INSTRUCTIONS TO FOLLOW — From the first line to the last, print the data exactly.

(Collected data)
════════════════════
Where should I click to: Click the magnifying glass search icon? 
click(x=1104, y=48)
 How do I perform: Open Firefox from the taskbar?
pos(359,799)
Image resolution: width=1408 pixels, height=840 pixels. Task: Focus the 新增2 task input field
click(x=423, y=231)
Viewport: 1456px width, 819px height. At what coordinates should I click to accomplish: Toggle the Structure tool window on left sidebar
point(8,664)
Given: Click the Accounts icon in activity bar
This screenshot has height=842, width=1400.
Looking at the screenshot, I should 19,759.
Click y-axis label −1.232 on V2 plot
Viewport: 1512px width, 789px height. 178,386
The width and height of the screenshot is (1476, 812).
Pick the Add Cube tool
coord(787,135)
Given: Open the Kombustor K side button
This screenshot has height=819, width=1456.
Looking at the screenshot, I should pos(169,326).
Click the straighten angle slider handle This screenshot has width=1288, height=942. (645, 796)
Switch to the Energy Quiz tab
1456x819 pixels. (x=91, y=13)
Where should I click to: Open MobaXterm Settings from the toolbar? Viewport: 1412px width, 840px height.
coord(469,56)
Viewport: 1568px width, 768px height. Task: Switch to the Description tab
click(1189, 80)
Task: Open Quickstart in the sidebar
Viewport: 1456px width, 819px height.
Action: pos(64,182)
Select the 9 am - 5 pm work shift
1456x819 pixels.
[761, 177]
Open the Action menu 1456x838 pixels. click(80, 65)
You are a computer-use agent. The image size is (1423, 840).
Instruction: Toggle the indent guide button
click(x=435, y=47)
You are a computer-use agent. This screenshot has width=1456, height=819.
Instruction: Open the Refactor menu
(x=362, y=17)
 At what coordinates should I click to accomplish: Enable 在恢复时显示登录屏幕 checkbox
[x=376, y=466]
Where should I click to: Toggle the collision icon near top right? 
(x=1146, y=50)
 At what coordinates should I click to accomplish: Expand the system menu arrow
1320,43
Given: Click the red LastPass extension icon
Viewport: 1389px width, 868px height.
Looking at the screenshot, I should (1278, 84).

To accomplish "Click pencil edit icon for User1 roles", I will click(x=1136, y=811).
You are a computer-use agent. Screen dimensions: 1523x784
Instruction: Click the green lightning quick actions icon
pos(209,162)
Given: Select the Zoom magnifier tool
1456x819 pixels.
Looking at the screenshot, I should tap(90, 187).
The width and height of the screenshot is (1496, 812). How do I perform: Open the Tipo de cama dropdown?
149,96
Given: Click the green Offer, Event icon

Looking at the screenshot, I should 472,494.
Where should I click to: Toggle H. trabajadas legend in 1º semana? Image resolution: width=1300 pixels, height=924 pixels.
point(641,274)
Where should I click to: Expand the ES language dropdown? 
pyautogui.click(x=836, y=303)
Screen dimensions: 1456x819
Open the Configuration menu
════════════════════
RESULT OF THIS TASK —
Where should I click to: Click the magnifying glass search icon? 
click(x=1104, y=48)
 How do I perform: Open Firefox from the taskbar?
pos(359,799)
Image resolution: width=1408 pixels, height=840 pixels. Task: Focus the 新增2 task input field
click(x=423, y=231)
Viewport: 1456px width, 819px height. At what coordinates should I click to accomplish: Toggle the Structure tool window on left sidebar
point(8,664)
Given: Click the Accounts icon in activity bar
This screenshot has height=842, width=1400.
Looking at the screenshot, I should 19,759.
Click y-axis label −1.232 on V2 plot
Viewport: 1512px width, 789px height. 178,386
The width and height of the screenshot is (1476, 812).
Pick the Add Cube tool
coord(787,135)
Given: Open the Kombustor K side button
This screenshot has height=819, width=1456.
Looking at the screenshot, I should pos(169,326).
Click the straighten angle slider handle This screenshot has width=1288, height=942. (645, 796)
Switch to the Energy Quiz tab
1456x819 pixels. (x=91, y=13)
Where should I click to: Open MobaXterm Settings from the toolbar? Viewport: 1412px width, 840px height.
coord(469,56)
Viewport: 1568px width, 768px height. Task: Switch to the Description tab
click(1189, 80)
Task: Open Quickstart in the sidebar
Viewport: 1456px width, 819px height.
Action: pos(64,182)
Select the 9 am - 5 pm work shift
1456x819 pixels.
[761, 177]
Open the Action menu 1456x838 pixels. click(80, 65)
You are a computer-use agent. The image size is (1423, 840).
Instruction: Toggle the indent guide button
click(x=435, y=47)
You are a computer-use agent. This screenshot has width=1456, height=819.
Instruction: Open the Refactor menu
(x=362, y=17)
 At what coordinates should I click to accomplish: Enable 在恢复时显示登录屏幕 checkbox
[x=376, y=466]
Where should I click to: Toggle the collision icon near top right? 
(x=1146, y=50)
 At what coordinates should I click to accomplish: Expand the system menu arrow
1320,43
Given: Click the red LastPass extension icon
Viewport: 1389px width, 868px height.
Looking at the screenshot, I should (1278, 84).

To accomplish "Click pencil edit icon for User1 roles", I will click(x=1136, y=811).
You are a computer-use agent. Screen dimensions: 1523x784
Instruction: Click the green lightning quick actions icon
pos(209,162)
Given: Select the Zoom magnifier tool
1456x819 pixels.
Looking at the screenshot, I should tap(90, 187).
The width and height of the screenshot is (1496, 812). How do I perform: Open the Tipo de cama dropdown?
149,96
Given: Click the green Offer, Event icon

Looking at the screenshot, I should 472,494.
Where should I click to: Toggle H. trabajadas legend in 1º semana? Image resolution: width=1300 pixels, height=924 pixels.
point(641,274)
Where should I click to: Expand the ES language dropdown? 
pyautogui.click(x=836, y=303)
Screen dimensions: 1456x819
Open the Configuration menu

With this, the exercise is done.